Actions to take:
1. Summarize the forum thread about Cloudflare failback in two sentences.
2. Reproduce word for word the stretch of the forum thread from "Yes, so if the" through "an available location.".

Text section:
━━━━━━━━
One of the problems we encounter with ForcePoint currently is that when their data centers go down, there is no way of failing back to regular internet in order to keep users working. Does ZT Gateway have a failback solution that would help in this type of scenario or avoid it all together?
You mean to have it automatically bypass Cloudflare’s VPN if it’s unreachable with no user interaction required?
Yes, so if the ZT/WARP client is on, then Cloudflare has an outage, does the ZT tunnel failback to not fully tunneling, or will it turn off?
Ideally with no user interaction as we would want to lock the ZT/WARP client to being connected.
That sounds like a security risk. All it takes is a bad actor to block Cloudflare on the network, and that would force the user’s requests off the secure connection without them even knowing. As it is, it’s acting like a kill switch to prevent this from happening.
With WARP, a user can switch it to DNS or completely off if they’re facing disruption, but it would be a conscious decision.
I’d just also like to add that Cloudflare has 350+ locations and still increasing. The risk of ZT going down is very low as it’s designed to reroute to an available location.
Definitely still possible. But low.
━━━━━━━━
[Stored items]
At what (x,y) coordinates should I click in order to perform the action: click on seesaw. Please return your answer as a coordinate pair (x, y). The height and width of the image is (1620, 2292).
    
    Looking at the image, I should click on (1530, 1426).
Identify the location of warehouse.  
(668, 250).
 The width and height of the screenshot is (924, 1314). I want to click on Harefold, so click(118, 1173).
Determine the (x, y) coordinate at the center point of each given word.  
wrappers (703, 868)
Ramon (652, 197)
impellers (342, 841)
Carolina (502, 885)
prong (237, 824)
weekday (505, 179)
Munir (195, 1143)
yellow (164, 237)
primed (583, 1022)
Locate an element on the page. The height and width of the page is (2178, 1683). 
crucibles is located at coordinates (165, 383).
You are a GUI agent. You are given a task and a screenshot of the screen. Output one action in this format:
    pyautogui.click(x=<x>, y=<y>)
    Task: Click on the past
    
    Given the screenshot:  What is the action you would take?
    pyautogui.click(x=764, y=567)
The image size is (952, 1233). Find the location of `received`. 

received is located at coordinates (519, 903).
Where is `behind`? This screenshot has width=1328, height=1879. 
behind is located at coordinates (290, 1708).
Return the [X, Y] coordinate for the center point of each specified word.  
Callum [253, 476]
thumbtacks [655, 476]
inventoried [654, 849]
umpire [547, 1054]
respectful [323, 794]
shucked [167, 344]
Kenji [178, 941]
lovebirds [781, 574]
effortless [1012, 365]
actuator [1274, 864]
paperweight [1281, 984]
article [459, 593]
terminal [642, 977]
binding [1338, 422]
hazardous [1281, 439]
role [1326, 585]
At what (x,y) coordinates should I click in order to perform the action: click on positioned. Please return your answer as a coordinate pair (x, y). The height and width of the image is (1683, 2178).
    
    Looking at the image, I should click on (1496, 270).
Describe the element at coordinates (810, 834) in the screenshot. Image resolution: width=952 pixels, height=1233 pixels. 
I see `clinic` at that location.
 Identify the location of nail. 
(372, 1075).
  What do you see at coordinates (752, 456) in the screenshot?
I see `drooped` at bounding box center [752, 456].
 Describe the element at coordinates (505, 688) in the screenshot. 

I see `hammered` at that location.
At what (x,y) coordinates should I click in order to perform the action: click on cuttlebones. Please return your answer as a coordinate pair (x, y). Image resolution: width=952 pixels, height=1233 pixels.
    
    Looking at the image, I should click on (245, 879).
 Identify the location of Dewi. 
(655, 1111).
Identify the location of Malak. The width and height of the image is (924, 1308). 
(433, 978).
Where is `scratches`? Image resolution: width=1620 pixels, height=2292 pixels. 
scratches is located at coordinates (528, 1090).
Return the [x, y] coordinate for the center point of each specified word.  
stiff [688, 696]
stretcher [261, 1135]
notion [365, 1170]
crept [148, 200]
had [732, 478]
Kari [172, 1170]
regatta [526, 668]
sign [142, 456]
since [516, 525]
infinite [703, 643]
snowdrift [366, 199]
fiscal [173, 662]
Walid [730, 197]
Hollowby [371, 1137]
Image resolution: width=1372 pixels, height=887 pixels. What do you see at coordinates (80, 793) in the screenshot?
━━━━━━━━
Solution list:
1. A user who has trouble with ForcePoint asks whether Cloudflare's ZT Gateway can automatically fail back to regular internet during a Cloudflare outage, with no user interaction. Replies call that a security risk, since the current behavior acts like a kill switch and WARP lets a user consciously switch to DNS or off, and they add that Cloudflare's 350+ locations make an outage possible but unlikely.

2.
Yes, so if the ZT/WARP client is on, then Cloudflare has an outage, does the ZT tunnel failback to not fully tunneling, or will it turn off?
Ideally with no user interaction as we would want to lock the ZT/WARP client to being connected.
That sounds like a security risk. All it takes is a bad actor to block Cloudflare on the network, and that would force the user’s requests off the secure connection without them even knowing. As it is, it’s acting like a kill switch to prevent this from happening.
With WARP, a user can switch it to DNS or completely off if they’re facing disruption, but it would be a conscious decision.
I’d just also like to add that Cloudflare has 350+ locations and still increasing. The risk of ZT going down is very low as it’s designed to reroute to an available location.